*WRITTEN TASK*: Update the items below by replacing each "toolbar" with "menu bar" and leaving all other text unchanged.

*TASK INPUT*:
_ _ _ _

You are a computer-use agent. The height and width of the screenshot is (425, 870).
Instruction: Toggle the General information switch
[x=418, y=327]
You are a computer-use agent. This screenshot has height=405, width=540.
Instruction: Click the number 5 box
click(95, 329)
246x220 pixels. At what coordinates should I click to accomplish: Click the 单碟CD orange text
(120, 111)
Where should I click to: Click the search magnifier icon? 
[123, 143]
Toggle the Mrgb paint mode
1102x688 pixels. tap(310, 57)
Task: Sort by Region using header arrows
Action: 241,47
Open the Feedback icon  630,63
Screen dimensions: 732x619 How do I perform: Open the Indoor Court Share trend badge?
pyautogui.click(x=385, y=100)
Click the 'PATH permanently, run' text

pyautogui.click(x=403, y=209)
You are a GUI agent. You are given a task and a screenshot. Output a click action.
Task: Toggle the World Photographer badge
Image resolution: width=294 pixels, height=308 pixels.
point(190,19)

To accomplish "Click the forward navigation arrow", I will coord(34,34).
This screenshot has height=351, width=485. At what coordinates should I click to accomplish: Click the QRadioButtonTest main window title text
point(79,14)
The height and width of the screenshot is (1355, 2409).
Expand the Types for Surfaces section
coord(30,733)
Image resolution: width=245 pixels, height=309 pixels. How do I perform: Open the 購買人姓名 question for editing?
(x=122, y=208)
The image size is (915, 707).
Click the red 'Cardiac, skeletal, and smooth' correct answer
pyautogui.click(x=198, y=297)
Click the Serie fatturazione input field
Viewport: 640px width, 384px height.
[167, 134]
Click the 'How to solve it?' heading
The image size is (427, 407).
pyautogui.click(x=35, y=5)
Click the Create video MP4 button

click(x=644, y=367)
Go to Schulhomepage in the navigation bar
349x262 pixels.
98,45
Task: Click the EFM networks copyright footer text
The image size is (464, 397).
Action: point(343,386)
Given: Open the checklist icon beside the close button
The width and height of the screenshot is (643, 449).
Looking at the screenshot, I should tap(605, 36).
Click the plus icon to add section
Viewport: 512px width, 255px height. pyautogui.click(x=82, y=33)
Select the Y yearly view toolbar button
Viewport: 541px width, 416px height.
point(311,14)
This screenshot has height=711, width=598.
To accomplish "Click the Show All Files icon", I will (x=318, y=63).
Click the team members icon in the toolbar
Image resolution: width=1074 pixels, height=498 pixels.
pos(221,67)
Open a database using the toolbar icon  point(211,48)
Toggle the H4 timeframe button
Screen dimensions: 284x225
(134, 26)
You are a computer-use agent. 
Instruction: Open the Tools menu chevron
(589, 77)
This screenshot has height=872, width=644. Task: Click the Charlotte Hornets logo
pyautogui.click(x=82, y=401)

_ _ _ _

*RESPONSE TO THE TASK*:
You are a computer-use agent. The height and width of the screenshot is (425, 870).
Instruction: Toggle the General information switch
[x=418, y=327]
You are a computer-use agent. This screenshot has height=405, width=540.
Instruction: Click the number 5 box
click(95, 329)
246x220 pixels. At what coordinates should I click to accomplish: Click the 单碟CD orange text
(120, 111)
Where should I click to: Click the search magnifier icon? 
[123, 143]
Toggle the Mrgb paint mode
1102x688 pixels. tap(310, 57)
Task: Sort by Region using header arrows
Action: 241,47
Open the Feedback icon  630,63
Screen dimensions: 732x619 How do I perform: Open the Indoor Court Share trend badge?
pyautogui.click(x=385, y=100)
Click the 'PATH permanently, run' text

pyautogui.click(x=403, y=209)
You are a GUI agent. You are given a task and a screenshot. Output a click action.
Task: Toggle the World Photographer badge
Image resolution: width=294 pixels, height=308 pixels.
point(190,19)

To accomplish "Click the forward navigation arrow", I will coord(34,34).
This screenshot has height=351, width=485. At what coordinates should I click to accomplish: Click the QRadioButtonTest main window title text
point(79,14)
The height and width of the screenshot is (1355, 2409).
Expand the Types for Surfaces section
coord(30,733)
Image resolution: width=245 pixels, height=309 pixels. How do I perform: Open the 購買人姓名 question for editing?
(x=122, y=208)
The image size is (915, 707).
Click the red 'Cardiac, skeletal, and smooth' correct answer
pyautogui.click(x=198, y=297)
Click the Serie fatturazione input field
Viewport: 640px width, 384px height.
[167, 134]
Click the 'How to solve it?' heading
The image size is (427, 407).
pyautogui.click(x=35, y=5)
Click the Create video MP4 button

click(x=644, y=367)
Go to Schulhomepage in the navigation bar
349x262 pixels.
98,45
Task: Click the EFM networks copyright footer text
The image size is (464, 397).
Action: point(343,386)
Given: Open the checklist icon beside the close button
The width and height of the screenshot is (643, 449).
Looking at the screenshot, I should tap(605, 36).
Click the plus icon to add section
Viewport: 512px width, 255px height. pyautogui.click(x=82, y=33)
Select the Y yearly view menu bar button
Viewport: 541px width, 416px height.
point(311,14)
This screenshot has height=711, width=598.
To accomplish "Click the Show All Files icon", I will (x=318, y=63).
Click the team members icon in the menu bar
Image resolution: width=1074 pixels, height=498 pixels.
pos(221,67)
Open a database using the menu bar icon  point(211,48)
Toggle the H4 timeframe button
Screen dimensions: 284x225
(134, 26)
You are a computer-use agent. 
Instruction: Open the Tools menu chevron
(589, 77)
This screenshot has height=872, width=644. Task: Click the Charlotte Hornets logo
pyautogui.click(x=82, y=401)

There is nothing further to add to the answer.